No problem. It just wasn’t 100% clear originally what you had. Now I know whatever’s happening is happening directly between you and Google Drive, and sync software can’t possibly be part of this.
Set a bandwith limit describes it, I guess, and at the time of advice, nobody knew damage potential. Exact nature of your file damage isn’t clear without a view somehow of the start of the file where the header (starts with letters AES
) “should” be, but that allows me room to speculate that later data was written over it, as the known (now fixed in Canary) bug can do. Long NUL runs are harder to explain.

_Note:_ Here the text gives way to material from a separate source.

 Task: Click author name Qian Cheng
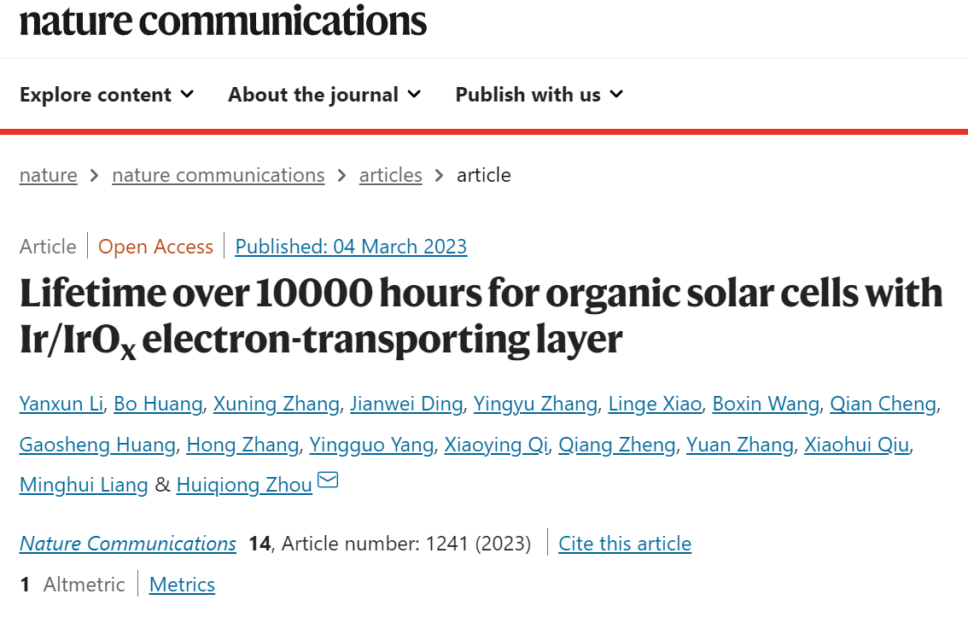883,404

Upload throttle corrupts backup, especially OneDrive. Analyzed, with code proposed. #3787 has an example of what your file might look like (if you look). Search for comment below. Note missing AES
:
Here’s what a suspected end-overwrote-start looks like
So the best I can do (unless you want to try to get into auditing and manual repair) is to suggest the current Canary, with throttling as you need, doing restart of backup from start, and seeing if it holds.
Settings in Duplicati can change your Update channel
back to Beta
, to avoid unexpected Canary updates which may be worse than your initial one, or may be better. I hope for a Beta release soon.
Advanced options on Edit screen 5 Options will let you increase the verification sample after backup. Possibly you will want to slowly raise that if you want to check more intensively for new file damage. Weighing against this plan is that with limited internet capacity, downloads are just more stress on it:
To you as well.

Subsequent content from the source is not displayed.